Sebelumnya Kementerian Perlindungan Pekerja Migran Indonesia menyiapkan dana Rp 8 triliun untuk tujuan yang sama. Ditargetkan, hingga akhir tahun 2026 sedikitnya 1 juta anak muda Indonesia dikirim kerja di luar negeri. Bagaimana Pemda dan anak muda NTT menangkap peluang ini?
Persoalan ketenagakerjaan Indonesia bukan sekedar membuka lapangan kerja, memberikan upah yang layak, dan jaminan sosial memadai, tetapi lebih dari itu adalah bagaimana mengentaskan kemiskinan secara menyeluruh.
Rupanya, pemerintah baru sadar bahwa UMR/UMK di Indonesia tak bisa menjadi andalan untuk meningkatkan kesejahteraan masyarakat kelas pekerja/buruh.
Tidak usah jauh-jauh, lihat saja kondisi di NTT. Tahun 2025 UMR Kota Kupang Rp 2.396.694,46, sementara kabupaten lain seluruh NTT Rp 2.328.969.69.

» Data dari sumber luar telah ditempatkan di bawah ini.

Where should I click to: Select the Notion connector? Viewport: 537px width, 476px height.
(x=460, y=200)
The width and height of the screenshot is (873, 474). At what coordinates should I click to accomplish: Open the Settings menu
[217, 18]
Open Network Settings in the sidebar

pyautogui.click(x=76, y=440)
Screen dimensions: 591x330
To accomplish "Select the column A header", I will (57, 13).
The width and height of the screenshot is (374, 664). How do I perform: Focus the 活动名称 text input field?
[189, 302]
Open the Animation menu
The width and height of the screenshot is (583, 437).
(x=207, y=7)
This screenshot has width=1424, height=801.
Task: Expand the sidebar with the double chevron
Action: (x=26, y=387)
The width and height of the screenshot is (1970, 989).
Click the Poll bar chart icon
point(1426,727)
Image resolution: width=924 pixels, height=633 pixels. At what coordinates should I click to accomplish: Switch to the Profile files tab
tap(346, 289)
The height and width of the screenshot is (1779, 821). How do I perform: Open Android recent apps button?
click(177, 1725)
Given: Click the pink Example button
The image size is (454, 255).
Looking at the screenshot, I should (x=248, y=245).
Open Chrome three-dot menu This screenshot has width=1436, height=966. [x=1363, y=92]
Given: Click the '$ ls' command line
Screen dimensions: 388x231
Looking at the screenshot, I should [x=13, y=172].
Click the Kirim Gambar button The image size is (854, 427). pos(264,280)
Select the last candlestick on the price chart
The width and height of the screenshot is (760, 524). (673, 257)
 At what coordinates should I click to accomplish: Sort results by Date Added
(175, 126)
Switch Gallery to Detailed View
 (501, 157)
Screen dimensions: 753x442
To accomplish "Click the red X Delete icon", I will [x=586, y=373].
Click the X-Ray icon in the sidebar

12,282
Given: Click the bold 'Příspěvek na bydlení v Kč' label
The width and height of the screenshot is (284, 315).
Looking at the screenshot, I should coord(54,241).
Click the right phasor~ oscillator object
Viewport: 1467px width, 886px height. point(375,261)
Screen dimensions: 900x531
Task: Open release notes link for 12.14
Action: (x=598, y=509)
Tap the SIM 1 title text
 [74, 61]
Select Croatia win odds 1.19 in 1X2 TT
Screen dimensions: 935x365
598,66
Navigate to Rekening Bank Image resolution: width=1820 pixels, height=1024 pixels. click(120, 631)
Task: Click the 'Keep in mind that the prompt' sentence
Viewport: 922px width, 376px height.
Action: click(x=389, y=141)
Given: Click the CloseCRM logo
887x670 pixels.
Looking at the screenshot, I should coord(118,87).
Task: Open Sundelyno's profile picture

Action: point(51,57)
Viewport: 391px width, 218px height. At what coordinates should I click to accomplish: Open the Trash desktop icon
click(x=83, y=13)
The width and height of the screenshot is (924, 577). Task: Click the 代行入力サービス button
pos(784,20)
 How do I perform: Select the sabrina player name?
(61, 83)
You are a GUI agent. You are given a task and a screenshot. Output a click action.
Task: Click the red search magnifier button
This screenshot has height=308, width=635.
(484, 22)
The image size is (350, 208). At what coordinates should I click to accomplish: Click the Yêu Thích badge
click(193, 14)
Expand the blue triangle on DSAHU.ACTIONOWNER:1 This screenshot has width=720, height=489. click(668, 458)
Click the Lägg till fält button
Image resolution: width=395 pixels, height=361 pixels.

Asal mau hemat, duit segitu hanya cukup untuk makan, bayar kost, dan transportasi. Dia bisa saja hidup “cukup” tetapi tak bisa membantu orangtuanya yang dengan susah payah menyekolahkannya. Dengan kata lain, bekerja dengan penghasilan seperti ini sulit bagi siapapun bisa keluar dari lingkaran kemiskinan.
Di era Orde Baru, pengiriman pekerja Indonesia sudah dilalukan melalui Perusahaan Jasa Tenaga Kerja Indonesia (PJTKI) namun perlindungan para perkerja tidak maksimal, walaupun diakui mereka adalah penyuplai devisa yang cukup besar bagi negara.
Era SBY lebih intensif mendorong penduduk usia produktif bekerja di luar negeri. Berbagai upaya dilakukan untuk itu, dengan memperbaiki regulasi guna meningkatkan pengirim Tenaga Kerja Indonesia (TKI), memberikan perlindungan yang lebih manusiawi dan dibentuklah Badan Nasional Perlindungan dan Penempatan Tenaga Kerja Indonesia (BNP2TKI) berdasarkan Peraturan Presiden Nomor 81 Tahun 2006.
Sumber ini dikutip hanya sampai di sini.